**Task details:** Copy out the listing below, swapping each "computer-use agent" for "desktop assistant" and keeping every other character the same.
+===+
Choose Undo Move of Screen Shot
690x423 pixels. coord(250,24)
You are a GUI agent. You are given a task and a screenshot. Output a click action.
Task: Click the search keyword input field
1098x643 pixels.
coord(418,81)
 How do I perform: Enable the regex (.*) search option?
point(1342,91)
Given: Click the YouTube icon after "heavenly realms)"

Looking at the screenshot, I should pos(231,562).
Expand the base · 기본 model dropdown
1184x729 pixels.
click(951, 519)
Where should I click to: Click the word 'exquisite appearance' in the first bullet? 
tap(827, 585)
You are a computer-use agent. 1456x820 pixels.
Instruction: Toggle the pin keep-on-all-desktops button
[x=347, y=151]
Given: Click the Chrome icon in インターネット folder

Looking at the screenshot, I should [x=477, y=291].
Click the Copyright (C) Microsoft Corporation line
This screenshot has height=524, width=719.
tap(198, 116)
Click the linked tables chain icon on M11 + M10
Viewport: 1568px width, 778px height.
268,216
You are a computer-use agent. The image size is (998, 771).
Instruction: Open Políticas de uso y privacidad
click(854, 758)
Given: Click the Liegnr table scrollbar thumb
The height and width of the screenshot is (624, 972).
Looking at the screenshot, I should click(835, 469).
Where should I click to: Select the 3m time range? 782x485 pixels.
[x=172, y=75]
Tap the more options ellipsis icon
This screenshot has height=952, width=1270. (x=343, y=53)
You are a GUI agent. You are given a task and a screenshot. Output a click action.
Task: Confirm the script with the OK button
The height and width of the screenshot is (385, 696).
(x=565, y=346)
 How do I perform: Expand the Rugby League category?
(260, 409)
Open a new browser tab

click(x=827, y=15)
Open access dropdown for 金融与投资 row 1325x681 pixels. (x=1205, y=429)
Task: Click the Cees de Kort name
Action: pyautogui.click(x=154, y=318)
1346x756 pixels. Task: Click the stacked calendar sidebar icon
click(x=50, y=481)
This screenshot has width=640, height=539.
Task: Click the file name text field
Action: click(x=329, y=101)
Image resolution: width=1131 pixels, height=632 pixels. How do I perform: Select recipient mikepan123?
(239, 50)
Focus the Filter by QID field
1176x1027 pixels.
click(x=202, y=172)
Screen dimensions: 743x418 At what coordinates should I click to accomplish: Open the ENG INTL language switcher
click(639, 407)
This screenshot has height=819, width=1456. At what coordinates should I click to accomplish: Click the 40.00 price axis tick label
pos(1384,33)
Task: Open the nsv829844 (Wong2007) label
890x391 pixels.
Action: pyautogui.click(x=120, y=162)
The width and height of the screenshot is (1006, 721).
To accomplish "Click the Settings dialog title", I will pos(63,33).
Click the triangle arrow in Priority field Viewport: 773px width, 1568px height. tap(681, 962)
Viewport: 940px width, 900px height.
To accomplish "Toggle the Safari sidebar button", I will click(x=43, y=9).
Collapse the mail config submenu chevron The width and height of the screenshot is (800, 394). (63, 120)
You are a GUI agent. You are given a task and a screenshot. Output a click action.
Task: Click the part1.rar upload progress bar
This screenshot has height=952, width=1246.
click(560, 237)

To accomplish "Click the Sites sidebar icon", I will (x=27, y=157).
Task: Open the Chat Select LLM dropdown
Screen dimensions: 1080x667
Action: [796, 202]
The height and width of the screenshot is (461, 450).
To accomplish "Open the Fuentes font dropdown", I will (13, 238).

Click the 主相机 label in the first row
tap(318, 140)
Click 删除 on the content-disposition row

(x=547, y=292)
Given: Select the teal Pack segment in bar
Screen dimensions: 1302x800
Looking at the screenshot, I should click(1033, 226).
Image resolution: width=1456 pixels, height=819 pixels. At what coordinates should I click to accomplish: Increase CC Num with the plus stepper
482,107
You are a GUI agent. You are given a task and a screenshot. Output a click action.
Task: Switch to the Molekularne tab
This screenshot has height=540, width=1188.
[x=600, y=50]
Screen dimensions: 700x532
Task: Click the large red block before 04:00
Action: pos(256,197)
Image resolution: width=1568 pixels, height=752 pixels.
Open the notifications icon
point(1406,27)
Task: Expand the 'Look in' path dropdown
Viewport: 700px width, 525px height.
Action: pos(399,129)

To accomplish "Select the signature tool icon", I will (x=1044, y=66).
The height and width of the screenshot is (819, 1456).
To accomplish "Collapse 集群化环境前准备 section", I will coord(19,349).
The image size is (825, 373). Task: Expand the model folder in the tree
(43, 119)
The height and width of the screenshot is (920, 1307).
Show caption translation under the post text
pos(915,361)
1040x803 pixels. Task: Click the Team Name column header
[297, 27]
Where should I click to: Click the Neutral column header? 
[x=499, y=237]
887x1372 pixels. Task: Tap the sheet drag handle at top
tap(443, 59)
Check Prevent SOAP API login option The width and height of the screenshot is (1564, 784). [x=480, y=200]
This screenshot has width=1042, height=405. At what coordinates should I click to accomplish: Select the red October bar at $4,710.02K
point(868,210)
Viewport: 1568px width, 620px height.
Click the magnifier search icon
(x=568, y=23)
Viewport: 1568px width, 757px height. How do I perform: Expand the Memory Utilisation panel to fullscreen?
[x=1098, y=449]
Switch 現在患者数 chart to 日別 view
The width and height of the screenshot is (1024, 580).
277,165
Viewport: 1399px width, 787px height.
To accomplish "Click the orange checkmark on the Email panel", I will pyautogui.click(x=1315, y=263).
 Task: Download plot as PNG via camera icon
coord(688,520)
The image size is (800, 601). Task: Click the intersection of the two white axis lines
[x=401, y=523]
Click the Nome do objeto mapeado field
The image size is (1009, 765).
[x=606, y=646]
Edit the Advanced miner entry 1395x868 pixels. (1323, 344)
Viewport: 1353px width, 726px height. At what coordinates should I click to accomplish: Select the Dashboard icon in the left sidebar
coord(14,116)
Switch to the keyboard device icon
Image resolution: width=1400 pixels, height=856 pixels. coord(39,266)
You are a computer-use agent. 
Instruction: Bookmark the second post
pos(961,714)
+===+
**Complete answer:**
Choose Undo Move of Screen Shot
690x423 pixels. coord(250,24)
You are a GUI agent. You are given a task and a screenshot. Output a click action.
Task: Click the search keyword input field
1098x643 pixels.
coord(418,81)
 How do I perform: Enable the regex (.*) search option?
point(1342,91)
Given: Click the YouTube icon after "heavenly realms)"

Looking at the screenshot, I should pos(231,562).
Expand the base · 기본 model dropdown
1184x729 pixels.
click(951, 519)
Where should I click to: Click the word 'exquisite appearance' in the first bullet? 
tap(827, 585)
You are a desktop assistant. 1456x820 pixels.
Instruction: Toggle the pin keep-on-all-desktops button
[x=347, y=151]
Given: Click the Chrome icon in インターネット folder

Looking at the screenshot, I should [x=477, y=291].
Click the Copyright (C) Microsoft Corporation line
This screenshot has height=524, width=719.
tap(198, 116)
Click the linked tables chain icon on M11 + M10
Viewport: 1568px width, 778px height.
268,216
You are a desktop assistant. The image size is (998, 771).
Instruction: Open Políticas de uso y privacidad
click(854, 758)
Given: Click the Liegnr table scrollbar thumb
The height and width of the screenshot is (624, 972).
Looking at the screenshot, I should click(835, 469).
Where should I click to: Select the 3m time range? 782x485 pixels.
[x=172, y=75]
Tap the more options ellipsis icon
This screenshot has height=952, width=1270. (x=343, y=53)
You are a GUI agent. You are given a task and a screenshot. Output a click action.
Task: Confirm the script with the OK button
The height and width of the screenshot is (385, 696).
(x=565, y=346)
 How do I perform: Expand the Rugby League category?
(260, 409)
Open a new browser tab

click(x=827, y=15)
Open access dropdown for 金融与投资 row 1325x681 pixels. (x=1205, y=429)
Task: Click the Cees de Kort name
Action: pyautogui.click(x=154, y=318)
1346x756 pixels. Task: Click the stacked calendar sidebar icon
click(x=50, y=481)
This screenshot has width=640, height=539.
Task: Click the file name text field
Action: click(x=329, y=101)
Image resolution: width=1131 pixels, height=632 pixels. How do I perform: Select recipient mikepan123?
(239, 50)
Focus the Filter by QID field
1176x1027 pixels.
click(x=202, y=172)
Screen dimensions: 743x418 At what coordinates should I click to accomplish: Open the ENG INTL language switcher
click(639, 407)
This screenshot has height=819, width=1456. At what coordinates should I click to accomplish: Click the 40.00 price axis tick label
pos(1384,33)
Task: Open the nsv829844 (Wong2007) label
890x391 pixels.
Action: pyautogui.click(x=120, y=162)
The width and height of the screenshot is (1006, 721).
To accomplish "Click the Settings dialog title", I will pos(63,33).
Click the triangle arrow in Priority field Viewport: 773px width, 1568px height. tap(681, 962)
Viewport: 940px width, 900px height.
To accomplish "Toggle the Safari sidebar button", I will click(x=43, y=9).
Collapse the mail config submenu chevron The width and height of the screenshot is (800, 394). (63, 120)
You are a GUI agent. You are given a task and a screenshot. Output a click action.
Task: Click the part1.rar upload progress bar
This screenshot has height=952, width=1246.
click(560, 237)

To accomplish "Click the Sites sidebar icon", I will (x=27, y=157).
Task: Open the Chat Select LLM dropdown
Screen dimensions: 1080x667
Action: [796, 202]
The height and width of the screenshot is (461, 450).
To accomplish "Open the Fuentes font dropdown", I will (13, 238).

Click the 主相机 label in the first row
tap(318, 140)
Click 删除 on the content-disposition row

(x=547, y=292)
Given: Select the teal Pack segment in bar
Screen dimensions: 1302x800
Looking at the screenshot, I should click(1033, 226).
Image resolution: width=1456 pixels, height=819 pixels. At what coordinates should I click to accomplish: Increase CC Num with the plus stepper
482,107
You are a GUI agent. You are given a task and a screenshot. Output a click action.
Task: Switch to the Molekularne tab
This screenshot has height=540, width=1188.
[x=600, y=50]
Screen dimensions: 700x532
Task: Click the large red block before 04:00
Action: pos(256,197)
Image resolution: width=1568 pixels, height=752 pixels.
Open the notifications icon
point(1406,27)
Task: Expand the 'Look in' path dropdown
Viewport: 700px width, 525px height.
Action: pos(399,129)

To accomplish "Select the signature tool icon", I will (x=1044, y=66).
The height and width of the screenshot is (819, 1456).
To accomplish "Collapse 集群化环境前准备 section", I will coord(19,349).
The image size is (825, 373). Task: Expand the model folder in the tree
(43, 119)
The height and width of the screenshot is (920, 1307).
Show caption translation under the post text
pos(915,361)
1040x803 pixels. Task: Click the Team Name column header
[297, 27]
Where should I click to: Click the Neutral column header? 
[x=499, y=237]
887x1372 pixels. Task: Tap the sheet drag handle at top
tap(443, 59)
Check Prevent SOAP API login option The width and height of the screenshot is (1564, 784). [x=480, y=200]
This screenshot has width=1042, height=405. At what coordinates should I click to accomplish: Select the red October bar at $4,710.02K
point(868,210)
Viewport: 1568px width, 620px height.
Click the magnifier search icon
(x=568, y=23)
Viewport: 1568px width, 757px height. How do I perform: Expand the Memory Utilisation panel to fullscreen?
[x=1098, y=449]
Switch 現在患者数 chart to 日別 view
The width and height of the screenshot is (1024, 580).
277,165
Viewport: 1399px width, 787px height.
To accomplish "Click the orange checkmark on the Email panel", I will pyautogui.click(x=1315, y=263).
 Task: Download plot as PNG via camera icon
coord(688,520)
The image size is (800, 601). Task: Click the intersection of the two white axis lines
[x=401, y=523]
Click the Nome do objeto mapeado field
The image size is (1009, 765).
[x=606, y=646]
Edit the Advanced miner entry 1395x868 pixels. (1323, 344)
Viewport: 1353px width, 726px height. At what coordinates should I click to accomplish: Select the Dashboard icon in the left sidebar
coord(14,116)
Switch to the keyboard device icon
Image resolution: width=1400 pixels, height=856 pixels. coord(39,266)
You are a desktop assistant. 
Instruction: Bookmark the second post
pos(961,714)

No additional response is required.